Electric car maker Tesla Inc. (TSLA) has seen its share price soar over 70 percent in 2017, to a high of $386.99 in late June on investor euphoria around its charismatic CEO Elon Musk and the soon-to-be-produced Model 3 - a more affordable electric vehicle (EV). However, skeptics remain, and the stock is on track for its worst week since September 2016. The question is, will Tesla be able to deliver on Musk's ambitious promises?
While it's good to be the first player on the field, Tesla is set to face rigorous competition from established players in the auto industry. Detroit-based General Motors Co. (GM) has already begun selling its all-electric Chevrolet Bolt and Volkswagen has said it will have a range of electric cars in production by 2020. In addition, Volvo announced that 100 percent of its cars will be electric or hybrid, which will include five new all-electric vehicles by 2019. "When we said it, we meant it. This is how we are going to do it," Hakan Samuelsson, president and CEO of Volvo Cars, said in a statement.
Even thought they are late to the game, the big players have the inherent advantage of geographical reach through established lines and greater access to funds (Tesla's long-term debt rose 223 percent in 2016, according to FactSet data) meaning the road ahead for Tesla could be a bumpy one. (See also: Volvo to Phase Out Combustion Engines By 2019.)

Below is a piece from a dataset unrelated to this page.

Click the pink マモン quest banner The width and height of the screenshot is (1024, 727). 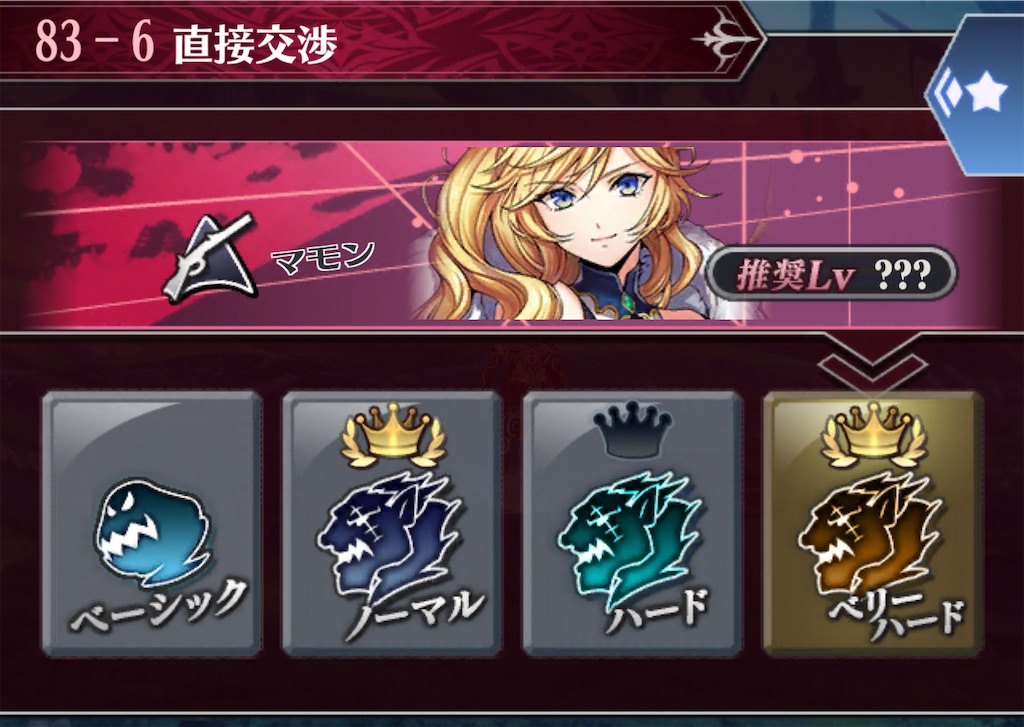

While Tesla has substantial backers, its inability to turn a profit is putting pressure on its debt. These debt concerns grew in late 2016 when Tesla acquired SolarCity in a $2.6 billion deal, something Musk said was "a no-brainer." However, industry experts argued that combining two high growth, high cash burning businesses will chew up capital, increasing its leverage. The result would be a company having to take on a greater amount of debt.
Not only is Tesla taking on more debt, servicing that debt continues to be an issue. For the first quarter of 2017, Tesla reported a net loss of $330 million, its 15th quarterly loss over the last 16 quarters, according to FactSet data.

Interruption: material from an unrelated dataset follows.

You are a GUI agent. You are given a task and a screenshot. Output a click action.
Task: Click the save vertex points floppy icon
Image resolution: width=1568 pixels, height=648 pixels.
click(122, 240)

The fact that its balance sheet remains firmly in the red has seen short sellers flock to bet against the California-based car maker. As Tesla's stock price soared in the first half of 2017, losses for the skeptics grew. However, the mounting losses haven't deterred the haters. Tesla is now the most shorted U.S. stock and second most in the world behind Alibaba with more than $10 billion in outstanding shorts. As the losses on the shorts have mounted, CEO Elon Musk sent a message to those betting against him.
These guys want us to die so bad they can taste it
— Elon Musk (@elonmusk) June 8, 2017
However, as Tesla is heading towards official bear territory – a 20 percent sell-off from the high – those shorts will likely to increase, putting further pressure on its stock. (See also: Short Sellers' Biggest Losers in 2017.)
Along with the short sellers, many analysts are reassessing their price targets. The big hit came Wednesday when U.S. investment bank Goldman Sachs downgraded Tesla's share price from $190 to $180, saying they expect the upcoming Model 3 launch to undershoot market expectations. (See also: Tesla Only Worth Half Its Share Price: Goldman)
The success of the Model 3 will determine the near-term success for Tesla, and one analyst questions whether Tesla is starting to doubt the success of its new EV. "While a Tesla streaming music service might serve a great unmet human need, it isn’t a sensible or profitable focus during its most important product launch to date. These items are distractions for investors, and it doesn’t feel altogether unintentional," research firm Hedgeye said in a note.
"From what we can see on the soft side, all is not well with the Model 3."
TSLA Breaks Its 50-day Moving Average
If fundamentals aren't enough, the 10 percent weekly plunge has seen Tesla break some critical levels. On Wednesday, as the stock fell 7 percent it breached the 50-day moving average of $339 and a significant up trend from its December 2016 low. If shares in Tesla trade under $309.58 it will have fallen 20 percent from its all-time high meaning it is officially in bear market territory.
The next big technical levels for Tesla are the psychological $300 and the 200-day moving average, which is currently $261.32.
Down But Not Out
Like all Silicon Valley pioneers, Elon Musk is staring at possible adversity. Shares in the electric car maker continue to slide as the auto giants are now posing a real threat to his EV market. The continued lack of profitability is posing questions whether Musk and Tesla can jump start the sales of the Model 3 and put the increasing apprehensions to rest. In the past, Tesla shares have bounced back to drown out the negative press, however, for now the doubters' bells are clearly ringing.